▶ _Required work_:
With the pictures excluded, output only the lines from the one containing "Instruction: Click SUCCESSFUL" through the last line of the entries, unchanged.

Stored items:
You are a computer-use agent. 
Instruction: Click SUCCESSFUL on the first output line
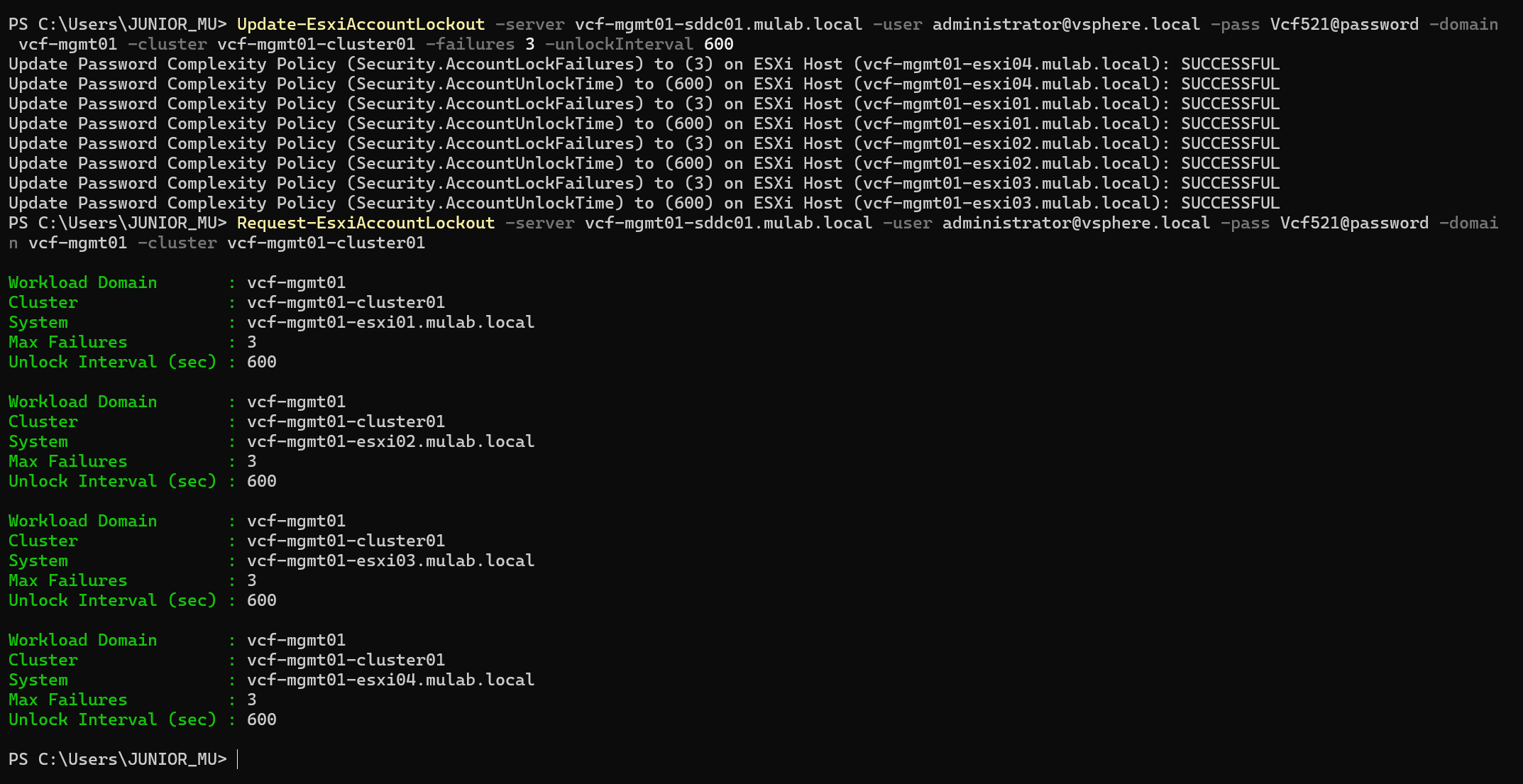[x=1230, y=64]
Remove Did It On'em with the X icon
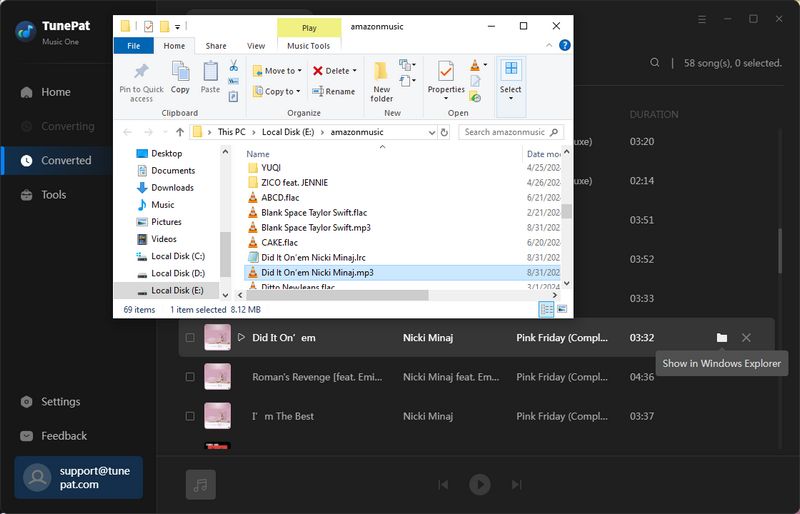This screenshot has height=514, width=800. [746, 338]
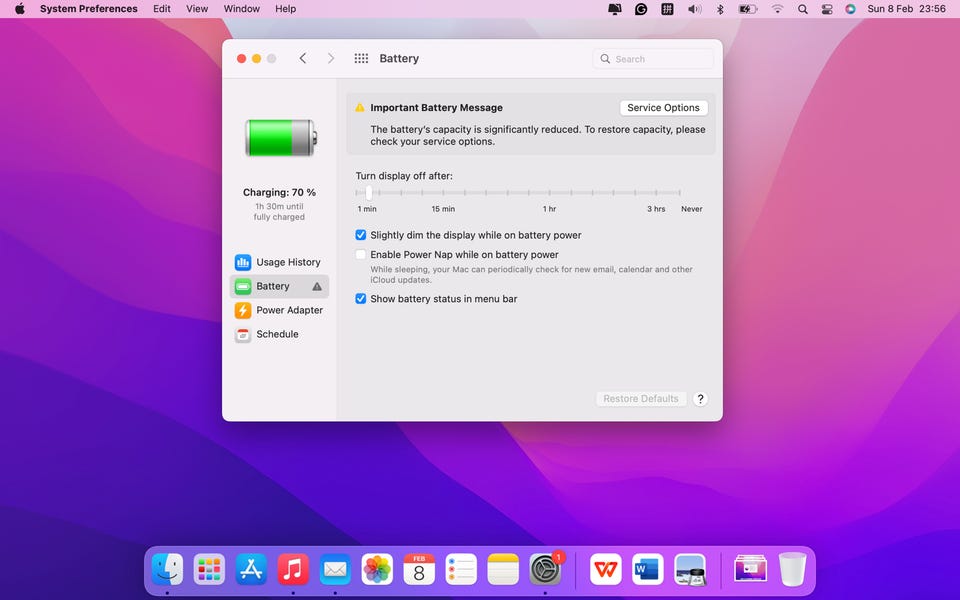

▶ _Exercise answer_:
Instruction: Click SUCCESSFUL on the first output line
[x=1230, y=64]
Remove Did It On'em with the X icon
This screenshot has height=514, width=800. [746, 338]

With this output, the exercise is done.